>>>>

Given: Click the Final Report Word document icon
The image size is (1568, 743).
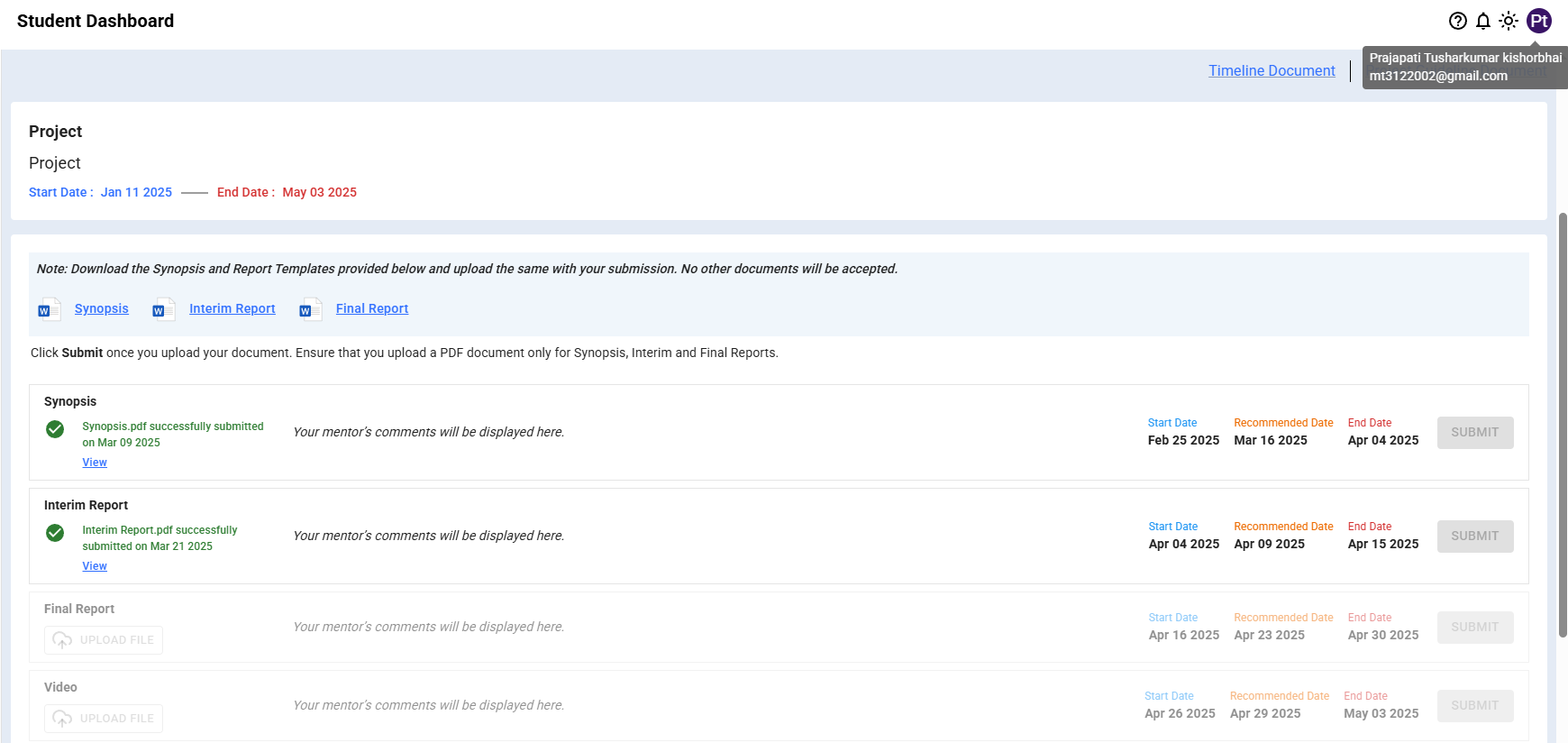Looking at the screenshot, I should (311, 309).
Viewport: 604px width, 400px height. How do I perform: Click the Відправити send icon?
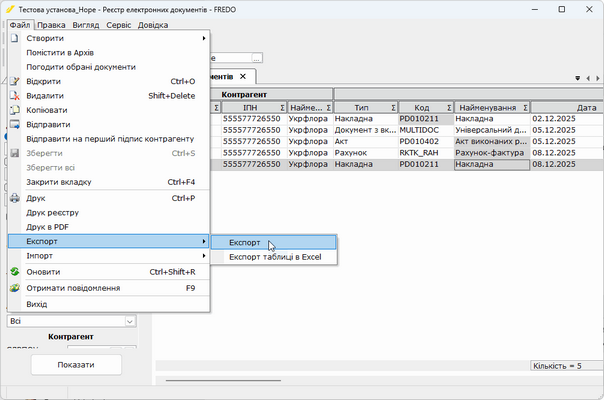click(x=15, y=124)
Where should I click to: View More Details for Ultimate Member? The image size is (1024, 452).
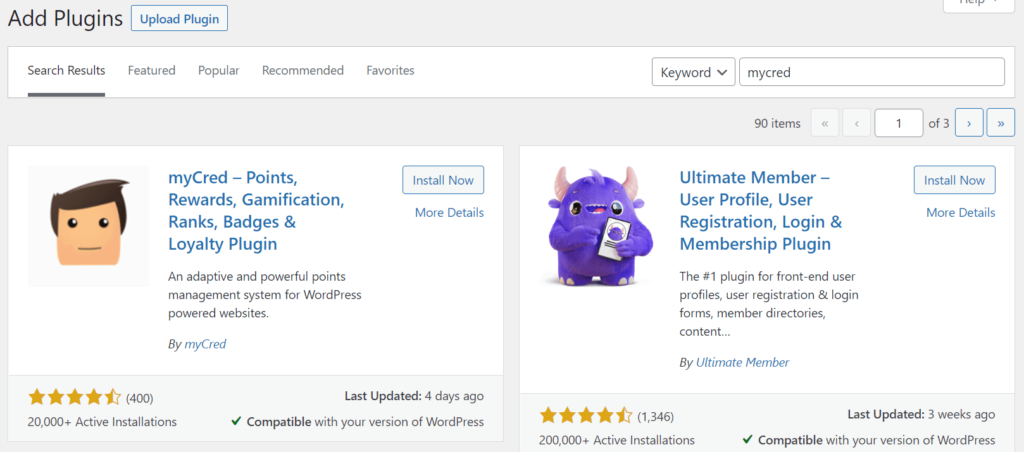click(x=960, y=212)
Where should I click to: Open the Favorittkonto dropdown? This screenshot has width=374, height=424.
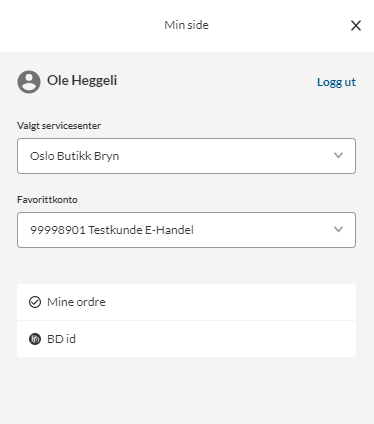point(186,230)
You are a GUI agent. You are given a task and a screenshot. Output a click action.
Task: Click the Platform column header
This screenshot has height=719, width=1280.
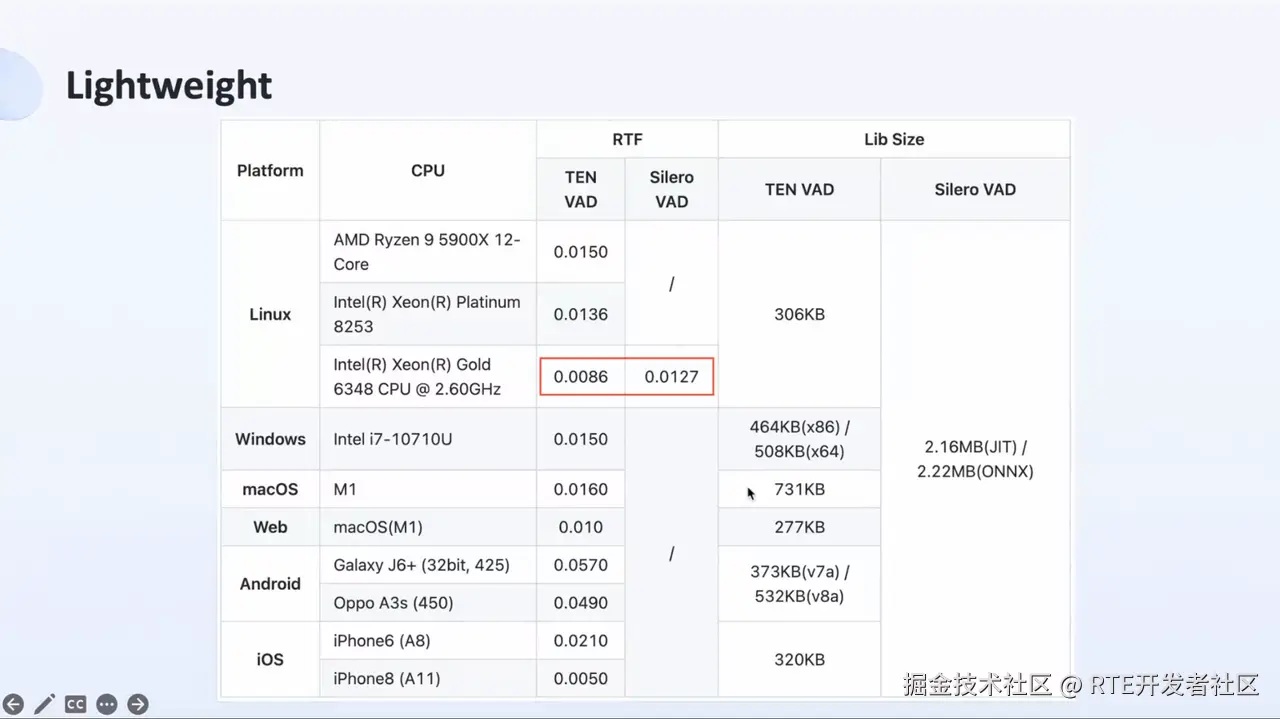(270, 170)
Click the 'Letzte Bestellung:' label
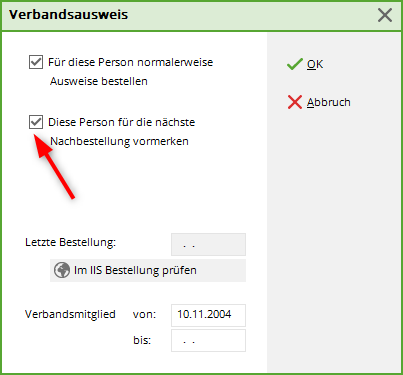The width and height of the screenshot is (403, 375). [70, 242]
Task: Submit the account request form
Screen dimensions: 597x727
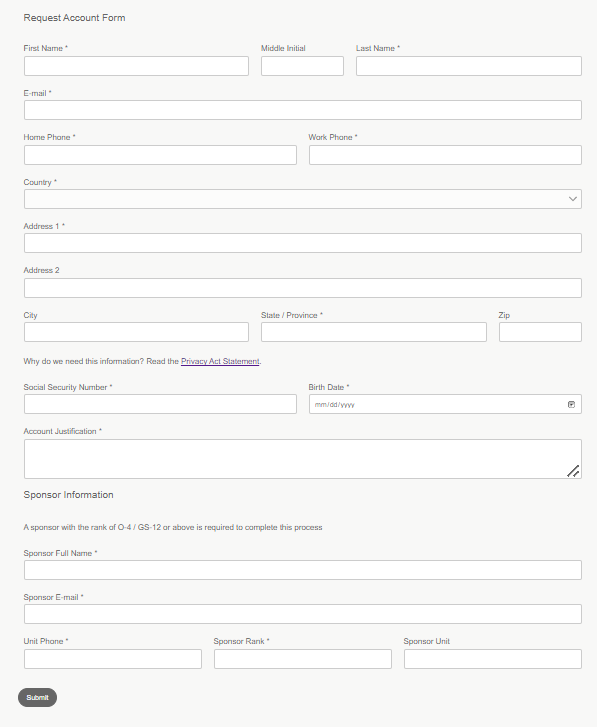Action: [38, 697]
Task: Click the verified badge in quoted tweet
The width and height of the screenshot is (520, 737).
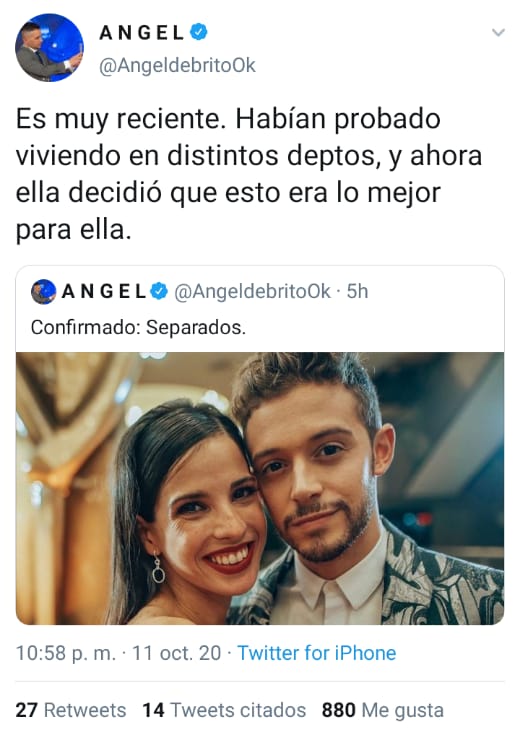Action: [x=159, y=291]
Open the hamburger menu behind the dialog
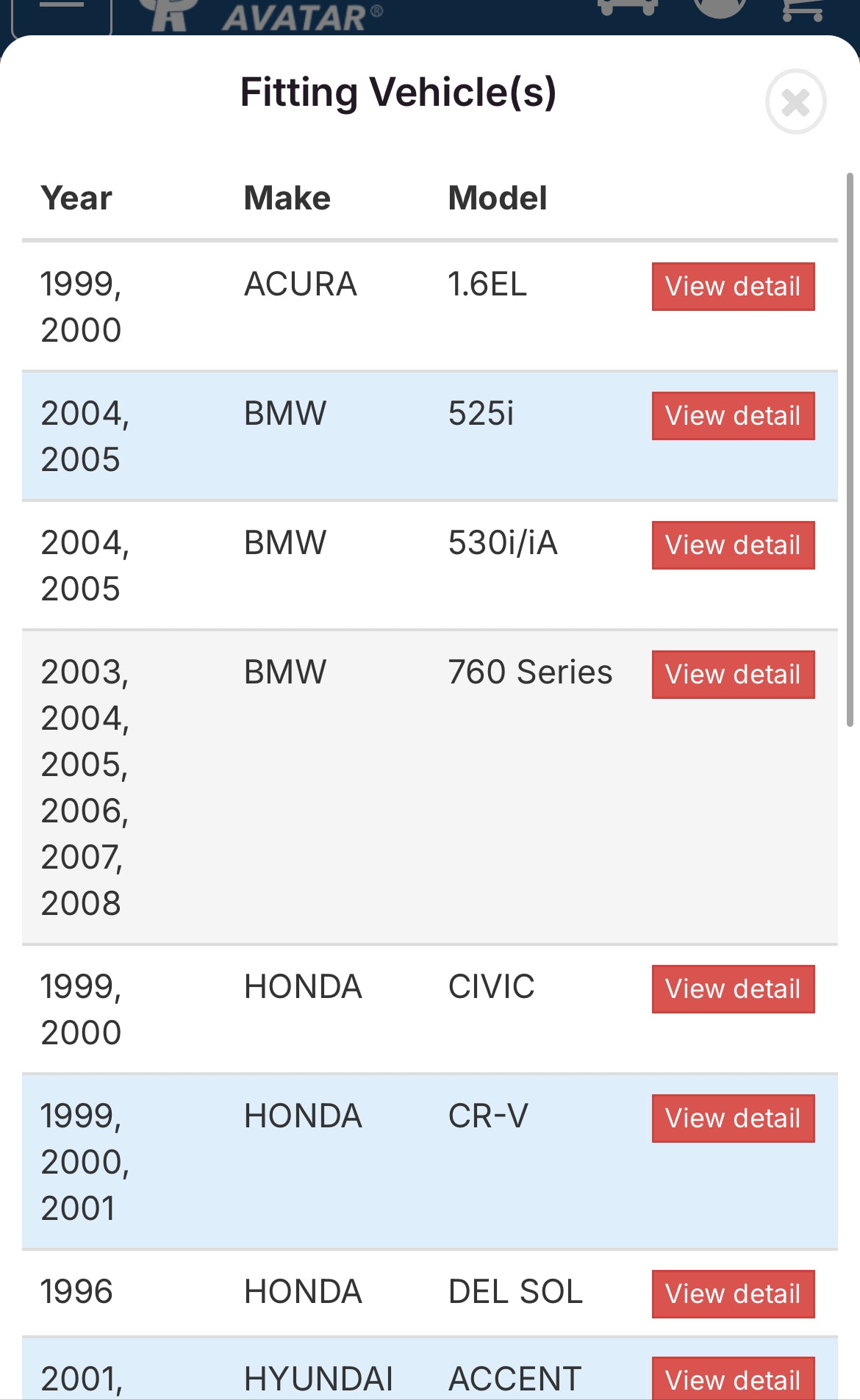The height and width of the screenshot is (1400, 860). 62,10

<<<<

**ACTION ITEM**: Set down word for word, from the line that contains "Task: Click the Platform column header" to the end of the listing above, every line and no picture.

**ANSWER SPACE**:
Task: Click the Platform column header
This screenshot has height=719, width=1280.
(270, 170)
Click the 'Letzte Bestellung:' label
The width and height of the screenshot is (403, 375). [70, 242]
Task: Submit the account request form
Screen dimensions: 597x727
Action: [38, 697]
Task: Click the verified badge in quoted tweet
The width and height of the screenshot is (520, 737).
Action: [x=159, y=291]
Open the hamburger menu behind the dialog
The height and width of the screenshot is (1400, 860). 62,10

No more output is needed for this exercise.